Frankly I think this is impressive, certainly considering that Ryanair tickets are categorically non-refundable (see quote number 12 here, if you’re not easily offended). I would hardly say getting the dates of your flights wrong is a “minor error”, but I am not going to argue the point, and this concession worked brilliantly for me.
So lesson learned – make sure that not only are all your Ryanair booking details correct, but that you’re also not already going on holiday somewhere else when you do.
However, if for whatever reason (including, as in my case, idiocy) you do find that you’ve made a mess of your Ryanair booking, this 24 hour “error window” may well be your saviour too.
Anything else?
Note that if it does all go horribly wrong for you and the 24 hour window can’t save you, while a Ryanair refund remains largely an impossibility, you can claim back the taxes on any flight you don’t actually take.

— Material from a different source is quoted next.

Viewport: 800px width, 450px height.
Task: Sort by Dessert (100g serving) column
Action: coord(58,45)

*There is a small exception here for death or serious illness – but even that Ryanair refund is with travel credit.
Tom says
Ha!i did almost exactly the same thing on a JetBlue flight, thought that was it had wasted the money, phoned on the off chance and sure enough they changed the flight without charge!
BAGGL says
BA have a 100% fee-free cancellation policy too so long as you do so within 24 hours of booking.
Helen says
I had a refund from Ryanair in June 2016 after being unable to travel due to surgery. A letter from my consultant was all that was required. They also moved flights for me from Dec 16 to January 17 (again due to health issues) without adding the administration charge. Only had to pay the difference in the cost of the flights on the new dates. I have no issues with Ryanair. Their customer service has been excellent.
Tom Sumner says
Ryanair’s “customer service has been excellent”. Wow – I’m not sure if Michael O’Leary will be delighted or slightly concerned by that 🙂
Nick Burch says
I make heavy use of TripIt, not least so I can easily find a hotel’s address or phone number offline when in a taxi, or double check a flight’s details on the move.
I also have the ical feed of my TripIt account showing up in my calendar. This shows when you’re away, and also when you’re on a plane/train/etc. A few times now this has saved me from an expensive double-booking…

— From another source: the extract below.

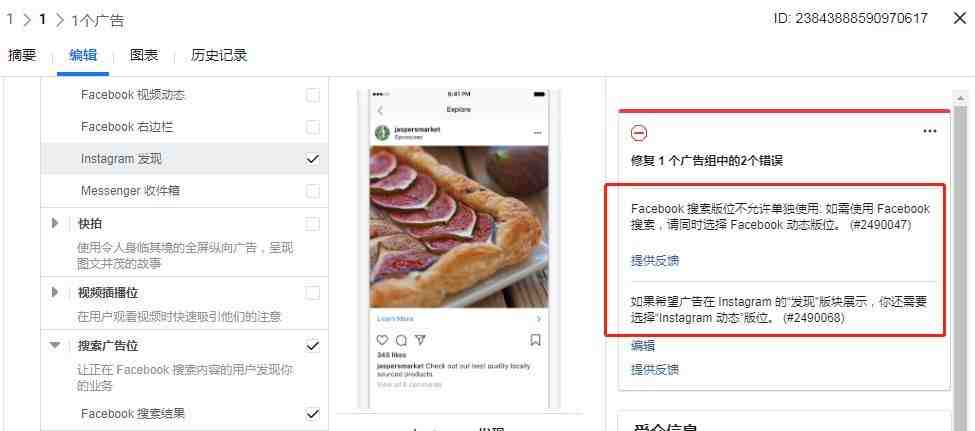The height and width of the screenshot is (431, 975).
Task: Enable the Messenger 收件箱 checkbox
Action: pyautogui.click(x=313, y=191)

(If you fly a lot, TripIt Pro is worth paying for too, the flight alerts can be very handy)
Marie says
Can I just add that due to a bereavement last year I had to cancel a flight with Ryanair – i did it on line and sent a copy of my brothers death certificate and within 24 hours Ryanair had refunded all the flight costs. It was amazing service!!!
Tom Sumner says
Ryanair customer service moves from “excellent” to “amazing”. I need to sit down.
Albert says
Well the 24 hours period is a rule for the US Department of Transportation (https://www.transportation.gov/airconsumer/notice-24hour-reservation). I am not sure abut the EU, but then again pretty much all EU airlines do that anyway. So nothing exceptional here from Ryanair.
Julie says
Are you kidding me? You were paid by RYANAIR to write this kind review for them, weren’t you?!!!
David says
Sorry but this blogger is talking out of his backside, I tried to add a 20kg bag for my in-laws, had the right itinerary etc but Ryanairs website decided to add it to the wrong Itinerary, I thought simple I’ll speak to them on the on-line chat after half an hour of my life passed they were not able to help. So I thought okay I’ll use email to contact customer support (there’s a oxymoron if there ever was) I explained the error and suggested the solution, but in return I got a reply that the sender clearly did not understand English, so I sent it a second time this time I was sent a list of on-line links which non of them worked (cleaver tactic as now over the so called 24 hour grace period) so finally decided to speak to someone on the phone, out come was, that she could not offer a refund, so I could re-book it, or swap it to the itinerary it was intended for. This is the way a budget airline makes up it’s profits. It’s time companies like this were made to adhere to consumer laws?